Triggering of organ-specific autoimmunity through synergy of defects in key tolerance checkpoints

Abstract

Abstract Studies of genetic factors associated with human autoimmunity suggest a multigenic origin of autoimmune susceptibility. To address how defects in different immune tolerance pathways cooperate to result in disease, we investigated whether genetic alterations in two such pathways might synergize to produce autoimmunity in mice. The intracellular protein tyrosine kinase Lyn is critical for inhibitory receptor function in innate immune cells and B cells. Lyn-deficient mice develop systemic but not organ-specific autoimmunity. In contrast, Autoimmune Regulator (Aire) promotes expression of tissue-specific antigens by thymic epithelial cells and T-cell negative selection. Aire-deficient mice develop multiorgan autoimmunity, including autoimmune uveitis, due to lack of thymic expression of the retina-specific interphotoreceptor retinoid binding protein (IRBP). AireGW/+ knockin mice express a dominant negative allele of Aire, have low but detectable thymic expression of IRBP and do not develop uveitis.
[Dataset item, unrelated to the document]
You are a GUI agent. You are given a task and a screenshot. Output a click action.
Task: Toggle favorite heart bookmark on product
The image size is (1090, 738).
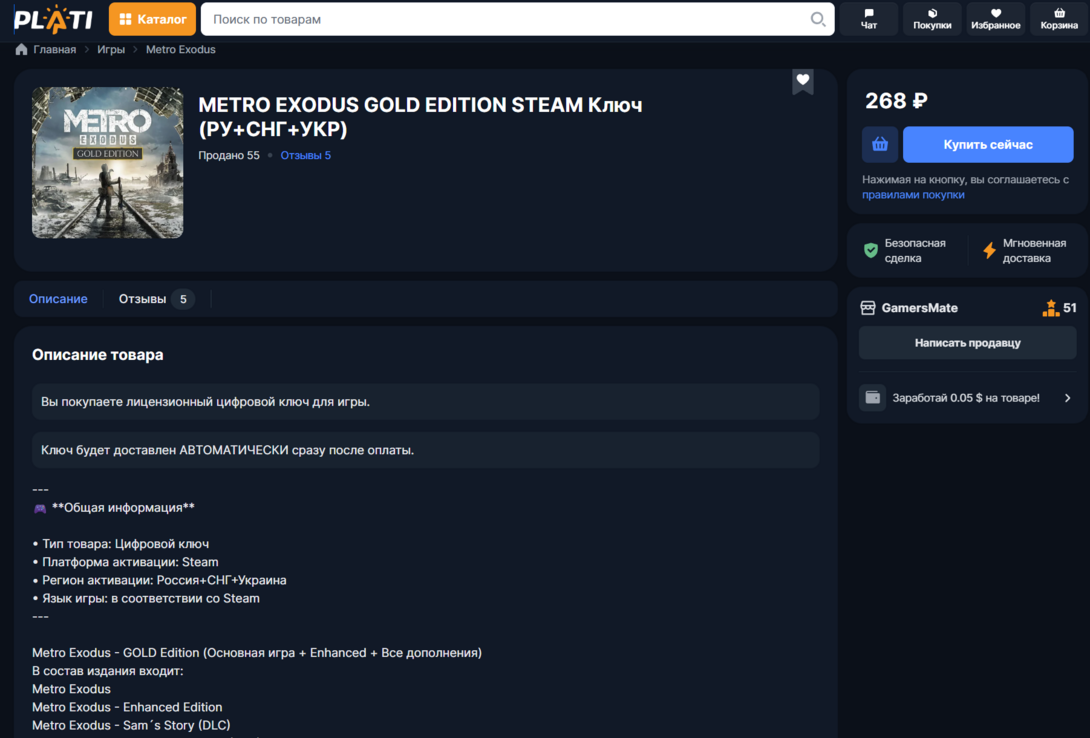(802, 81)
To determine whether lack of Lyn inhibitory pathways could cooperate with a partial defect in T cell central tolerance, we generated AireGW/+ Lyn−/− double mutants. Remarkably, over 50% of these mice developed severe uveitis that was accompanied by a rise in anti-IRBP antibodies and an expansion of IRBP-specific CD4 T cells. To determine the contribution of different Lyn-expressing cell subsets to uveitis, we crossed AireGW/+ mice to a panel of Cre lines with an inducible Lyn knockout allele. Deletion of Lyn selectively in dendritic cells (DCs) was sufficient to drive disease, suggesting that Lyn-deficient DCs may have increased ability to prime IRBP-specific T cells that have escaped negative selection in the AireGW/+ thymus.